Auraa is an agentic data platform built natively on Databricks, and it rests on a foundational architectural principle that we have written down as our zeroth Architecture Decision Record (ADR-000), titled Metadata Is Data.
ADR-000 - Metadata Is Data. All platform metadata and configuration - user roles, tool registries, agent definitions, data quality rules, project settings, execution logs, lineage - flows through the same bronze → silver → gold medallion as business data, governed by Unity Catalog, isolated by tenant path, with Delta Lake as the single write authority. Operational state gets the same rigor as customer records.

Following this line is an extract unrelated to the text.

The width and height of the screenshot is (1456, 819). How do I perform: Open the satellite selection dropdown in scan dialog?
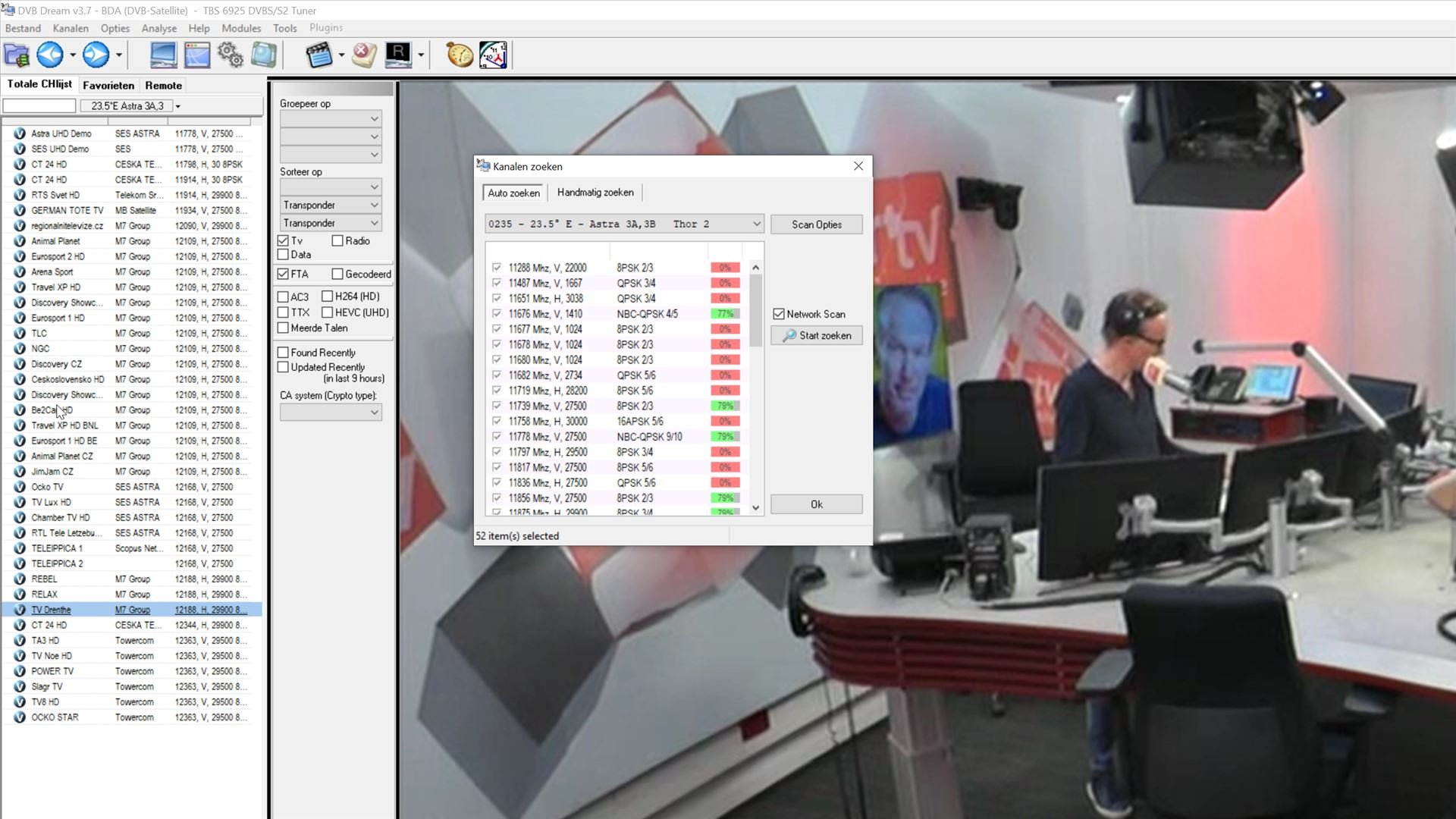(x=756, y=224)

This isn’t a slogan. It’s an invariant. Every persistent state change - a new role assignment, a tool registration, a configuration update - is written to Delta. Nothing writes operational state to a side database, a local file, or an in-memory-only store. That gives us one infrastructure to back up, one access-control model (Unity Catalog), one audit trail, one quality regime applied uniformly to business data and the metadata that governs the platform.
It also gives us history for free. Every governance write lands in Delta, so the medallion architecture already captures the full event stream in bronze and lets us time-travel across silver and gold. “What tools were registered at 2pm yesterday?” is a SELECT ... AS OF TIMESTAMP query, not a log grep - and we never had to design, populate, or maintain a separate audit table to make it work. The lakehouse is the audit table.
Then we tried to serve APIs from it.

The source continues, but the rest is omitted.